> _THE TASK_
After reading the lines below, count those that contain "external" and give the count alone.

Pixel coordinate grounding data
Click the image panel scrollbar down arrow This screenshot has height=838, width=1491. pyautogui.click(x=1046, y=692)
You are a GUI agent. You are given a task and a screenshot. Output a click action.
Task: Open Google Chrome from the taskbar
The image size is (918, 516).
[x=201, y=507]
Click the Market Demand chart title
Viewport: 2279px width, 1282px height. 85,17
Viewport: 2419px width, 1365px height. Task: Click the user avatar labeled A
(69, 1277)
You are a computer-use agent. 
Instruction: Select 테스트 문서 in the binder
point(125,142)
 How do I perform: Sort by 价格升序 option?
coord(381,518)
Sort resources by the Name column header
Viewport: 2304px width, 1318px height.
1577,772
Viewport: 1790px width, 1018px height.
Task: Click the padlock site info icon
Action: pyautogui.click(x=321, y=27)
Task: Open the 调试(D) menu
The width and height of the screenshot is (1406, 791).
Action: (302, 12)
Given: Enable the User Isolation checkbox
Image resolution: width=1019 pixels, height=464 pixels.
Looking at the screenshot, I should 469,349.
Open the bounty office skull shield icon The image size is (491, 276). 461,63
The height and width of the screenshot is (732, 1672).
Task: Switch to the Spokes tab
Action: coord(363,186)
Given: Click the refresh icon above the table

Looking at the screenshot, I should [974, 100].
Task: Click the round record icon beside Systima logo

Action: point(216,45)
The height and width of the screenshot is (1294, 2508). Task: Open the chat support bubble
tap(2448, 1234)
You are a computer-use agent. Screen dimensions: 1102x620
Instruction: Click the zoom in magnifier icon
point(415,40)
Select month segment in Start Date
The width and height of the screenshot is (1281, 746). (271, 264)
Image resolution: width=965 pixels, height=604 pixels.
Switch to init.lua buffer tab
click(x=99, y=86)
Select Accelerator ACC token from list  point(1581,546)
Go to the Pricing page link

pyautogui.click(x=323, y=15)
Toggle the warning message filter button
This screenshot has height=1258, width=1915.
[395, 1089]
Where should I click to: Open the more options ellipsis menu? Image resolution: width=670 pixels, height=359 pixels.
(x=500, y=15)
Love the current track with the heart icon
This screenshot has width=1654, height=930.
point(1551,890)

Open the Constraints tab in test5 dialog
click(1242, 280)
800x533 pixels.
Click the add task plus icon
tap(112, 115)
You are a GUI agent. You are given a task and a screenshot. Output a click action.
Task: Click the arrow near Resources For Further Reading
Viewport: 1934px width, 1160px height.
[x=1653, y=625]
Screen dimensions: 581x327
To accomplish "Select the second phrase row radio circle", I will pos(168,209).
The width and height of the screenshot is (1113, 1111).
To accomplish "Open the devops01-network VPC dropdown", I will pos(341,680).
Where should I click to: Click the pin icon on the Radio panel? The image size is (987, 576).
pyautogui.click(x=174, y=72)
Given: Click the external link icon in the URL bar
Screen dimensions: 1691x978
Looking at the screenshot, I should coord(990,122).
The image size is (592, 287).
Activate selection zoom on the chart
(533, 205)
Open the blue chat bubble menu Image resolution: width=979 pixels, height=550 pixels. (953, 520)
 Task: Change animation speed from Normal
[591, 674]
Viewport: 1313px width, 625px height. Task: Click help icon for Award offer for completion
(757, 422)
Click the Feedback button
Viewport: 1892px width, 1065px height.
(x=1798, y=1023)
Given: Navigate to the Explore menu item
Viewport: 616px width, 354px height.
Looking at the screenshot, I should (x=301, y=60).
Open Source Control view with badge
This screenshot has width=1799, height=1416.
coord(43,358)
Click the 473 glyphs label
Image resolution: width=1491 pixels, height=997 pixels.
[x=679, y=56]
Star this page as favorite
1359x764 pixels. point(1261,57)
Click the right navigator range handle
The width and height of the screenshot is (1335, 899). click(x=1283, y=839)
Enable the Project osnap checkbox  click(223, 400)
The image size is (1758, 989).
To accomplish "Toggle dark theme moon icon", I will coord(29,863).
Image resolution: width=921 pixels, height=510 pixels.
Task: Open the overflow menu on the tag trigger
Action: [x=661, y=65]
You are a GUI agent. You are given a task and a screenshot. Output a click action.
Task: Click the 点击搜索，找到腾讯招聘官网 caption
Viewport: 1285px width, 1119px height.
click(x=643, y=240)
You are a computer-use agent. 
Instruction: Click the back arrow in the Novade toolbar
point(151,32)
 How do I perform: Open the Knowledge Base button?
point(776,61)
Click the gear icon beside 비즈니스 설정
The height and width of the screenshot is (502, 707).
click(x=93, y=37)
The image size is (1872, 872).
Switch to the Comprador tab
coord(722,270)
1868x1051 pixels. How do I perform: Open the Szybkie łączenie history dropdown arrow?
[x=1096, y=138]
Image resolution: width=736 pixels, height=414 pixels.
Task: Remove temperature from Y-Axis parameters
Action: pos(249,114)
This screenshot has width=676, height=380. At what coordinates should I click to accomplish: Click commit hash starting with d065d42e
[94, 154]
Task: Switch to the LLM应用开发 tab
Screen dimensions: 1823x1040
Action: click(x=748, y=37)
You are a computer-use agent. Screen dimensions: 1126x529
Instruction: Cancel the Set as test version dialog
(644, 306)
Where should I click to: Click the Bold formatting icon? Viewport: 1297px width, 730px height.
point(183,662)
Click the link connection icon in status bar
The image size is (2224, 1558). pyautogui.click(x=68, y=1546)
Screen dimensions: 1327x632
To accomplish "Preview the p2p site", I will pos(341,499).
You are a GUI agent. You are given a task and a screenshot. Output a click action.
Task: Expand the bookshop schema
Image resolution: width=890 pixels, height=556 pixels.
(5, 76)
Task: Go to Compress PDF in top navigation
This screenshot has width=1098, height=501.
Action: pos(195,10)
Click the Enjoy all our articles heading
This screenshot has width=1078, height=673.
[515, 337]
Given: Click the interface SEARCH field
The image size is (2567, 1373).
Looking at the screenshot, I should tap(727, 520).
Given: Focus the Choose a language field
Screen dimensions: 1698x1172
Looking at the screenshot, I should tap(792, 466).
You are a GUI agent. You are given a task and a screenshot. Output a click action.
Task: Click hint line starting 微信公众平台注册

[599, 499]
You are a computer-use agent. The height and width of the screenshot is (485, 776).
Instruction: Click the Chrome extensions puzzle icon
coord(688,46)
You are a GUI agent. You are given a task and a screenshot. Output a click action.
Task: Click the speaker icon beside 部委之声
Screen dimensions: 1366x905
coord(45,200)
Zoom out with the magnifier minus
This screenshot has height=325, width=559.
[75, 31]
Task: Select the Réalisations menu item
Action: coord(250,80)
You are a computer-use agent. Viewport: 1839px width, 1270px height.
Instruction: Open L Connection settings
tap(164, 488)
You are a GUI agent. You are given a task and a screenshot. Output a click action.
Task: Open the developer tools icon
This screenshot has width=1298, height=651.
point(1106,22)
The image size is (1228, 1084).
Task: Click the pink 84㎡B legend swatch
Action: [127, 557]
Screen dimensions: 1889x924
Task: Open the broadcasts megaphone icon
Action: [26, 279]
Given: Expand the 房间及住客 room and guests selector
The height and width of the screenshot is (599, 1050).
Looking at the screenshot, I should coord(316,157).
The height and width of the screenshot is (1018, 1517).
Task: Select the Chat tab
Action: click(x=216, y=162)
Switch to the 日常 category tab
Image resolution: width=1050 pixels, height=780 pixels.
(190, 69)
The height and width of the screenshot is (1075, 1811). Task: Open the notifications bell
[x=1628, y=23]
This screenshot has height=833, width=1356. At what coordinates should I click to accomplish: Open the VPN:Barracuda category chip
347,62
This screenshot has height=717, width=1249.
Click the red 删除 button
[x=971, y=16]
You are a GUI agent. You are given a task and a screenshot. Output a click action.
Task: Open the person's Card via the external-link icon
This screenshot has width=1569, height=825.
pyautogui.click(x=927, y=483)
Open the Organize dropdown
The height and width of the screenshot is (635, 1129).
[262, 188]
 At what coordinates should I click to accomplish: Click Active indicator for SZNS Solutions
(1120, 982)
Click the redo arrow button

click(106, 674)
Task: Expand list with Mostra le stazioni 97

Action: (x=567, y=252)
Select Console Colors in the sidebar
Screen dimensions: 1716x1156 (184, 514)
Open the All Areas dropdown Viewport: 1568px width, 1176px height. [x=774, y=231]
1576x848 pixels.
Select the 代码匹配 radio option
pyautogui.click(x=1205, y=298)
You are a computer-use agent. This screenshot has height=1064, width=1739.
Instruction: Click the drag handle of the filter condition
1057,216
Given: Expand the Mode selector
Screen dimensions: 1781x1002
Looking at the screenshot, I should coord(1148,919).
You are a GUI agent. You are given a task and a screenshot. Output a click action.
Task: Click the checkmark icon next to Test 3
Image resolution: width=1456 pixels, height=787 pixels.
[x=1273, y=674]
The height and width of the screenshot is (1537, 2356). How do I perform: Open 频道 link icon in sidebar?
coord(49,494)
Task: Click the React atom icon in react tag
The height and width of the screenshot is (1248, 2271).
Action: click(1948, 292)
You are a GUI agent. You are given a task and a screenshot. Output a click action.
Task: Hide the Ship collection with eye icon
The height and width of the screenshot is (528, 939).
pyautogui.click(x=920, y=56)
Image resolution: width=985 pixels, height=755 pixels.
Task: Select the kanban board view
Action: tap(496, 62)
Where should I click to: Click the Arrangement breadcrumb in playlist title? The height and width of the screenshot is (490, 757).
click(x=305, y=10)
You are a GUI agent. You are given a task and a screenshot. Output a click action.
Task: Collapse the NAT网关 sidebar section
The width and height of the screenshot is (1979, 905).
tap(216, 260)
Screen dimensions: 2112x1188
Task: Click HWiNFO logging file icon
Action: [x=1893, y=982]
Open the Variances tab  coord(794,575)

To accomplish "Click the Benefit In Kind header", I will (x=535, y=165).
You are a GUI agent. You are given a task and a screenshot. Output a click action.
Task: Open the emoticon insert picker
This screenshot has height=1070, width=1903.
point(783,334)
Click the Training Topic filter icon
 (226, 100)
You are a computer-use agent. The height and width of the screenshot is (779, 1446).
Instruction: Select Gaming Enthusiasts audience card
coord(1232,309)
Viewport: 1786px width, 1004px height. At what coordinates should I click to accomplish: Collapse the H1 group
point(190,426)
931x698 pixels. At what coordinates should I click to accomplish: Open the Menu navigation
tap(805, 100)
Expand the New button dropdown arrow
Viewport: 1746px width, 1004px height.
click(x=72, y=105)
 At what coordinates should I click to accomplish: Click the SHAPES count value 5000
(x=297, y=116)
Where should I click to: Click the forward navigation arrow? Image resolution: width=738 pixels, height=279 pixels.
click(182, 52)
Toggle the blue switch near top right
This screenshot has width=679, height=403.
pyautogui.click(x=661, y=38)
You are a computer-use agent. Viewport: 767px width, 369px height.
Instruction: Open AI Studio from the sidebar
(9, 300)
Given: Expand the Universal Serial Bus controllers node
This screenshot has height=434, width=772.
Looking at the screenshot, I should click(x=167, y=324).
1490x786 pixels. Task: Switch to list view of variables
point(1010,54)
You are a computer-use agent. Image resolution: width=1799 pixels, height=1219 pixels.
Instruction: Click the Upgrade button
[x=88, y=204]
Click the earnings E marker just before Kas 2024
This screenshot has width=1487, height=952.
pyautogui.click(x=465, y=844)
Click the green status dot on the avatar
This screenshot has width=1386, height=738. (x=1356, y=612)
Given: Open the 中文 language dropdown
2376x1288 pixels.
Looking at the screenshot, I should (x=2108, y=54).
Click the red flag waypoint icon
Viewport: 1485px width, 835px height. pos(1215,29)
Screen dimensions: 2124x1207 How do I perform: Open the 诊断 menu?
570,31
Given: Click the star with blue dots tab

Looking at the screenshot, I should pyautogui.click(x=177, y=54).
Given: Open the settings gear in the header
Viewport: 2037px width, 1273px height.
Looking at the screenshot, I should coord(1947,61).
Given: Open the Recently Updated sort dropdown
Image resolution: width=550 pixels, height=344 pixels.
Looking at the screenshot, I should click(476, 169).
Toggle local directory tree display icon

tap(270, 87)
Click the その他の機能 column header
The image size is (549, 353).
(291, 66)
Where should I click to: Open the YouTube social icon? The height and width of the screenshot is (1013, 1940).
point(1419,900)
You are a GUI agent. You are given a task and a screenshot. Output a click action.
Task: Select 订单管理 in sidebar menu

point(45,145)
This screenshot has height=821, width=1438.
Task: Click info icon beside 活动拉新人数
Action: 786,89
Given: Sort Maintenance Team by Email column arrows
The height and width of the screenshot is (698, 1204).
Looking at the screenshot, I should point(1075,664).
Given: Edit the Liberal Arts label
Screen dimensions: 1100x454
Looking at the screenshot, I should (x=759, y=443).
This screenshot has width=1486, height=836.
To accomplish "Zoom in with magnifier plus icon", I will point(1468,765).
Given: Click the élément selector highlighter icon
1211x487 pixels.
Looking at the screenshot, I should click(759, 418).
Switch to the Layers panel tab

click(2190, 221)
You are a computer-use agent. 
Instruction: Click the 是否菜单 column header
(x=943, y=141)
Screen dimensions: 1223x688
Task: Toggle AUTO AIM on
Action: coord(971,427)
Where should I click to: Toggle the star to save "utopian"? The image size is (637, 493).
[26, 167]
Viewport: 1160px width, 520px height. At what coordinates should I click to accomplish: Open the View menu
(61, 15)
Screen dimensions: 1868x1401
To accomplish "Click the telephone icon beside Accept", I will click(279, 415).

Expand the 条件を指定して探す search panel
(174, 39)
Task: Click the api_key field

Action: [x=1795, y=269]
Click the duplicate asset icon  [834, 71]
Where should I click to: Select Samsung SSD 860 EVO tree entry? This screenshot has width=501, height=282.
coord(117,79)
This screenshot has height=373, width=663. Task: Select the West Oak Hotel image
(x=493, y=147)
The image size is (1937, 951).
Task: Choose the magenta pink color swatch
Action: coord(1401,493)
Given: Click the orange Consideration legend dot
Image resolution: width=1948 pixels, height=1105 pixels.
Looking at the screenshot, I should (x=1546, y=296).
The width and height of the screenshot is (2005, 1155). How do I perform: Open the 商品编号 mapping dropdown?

> _SOLUTION TO THE EXERCISE_
2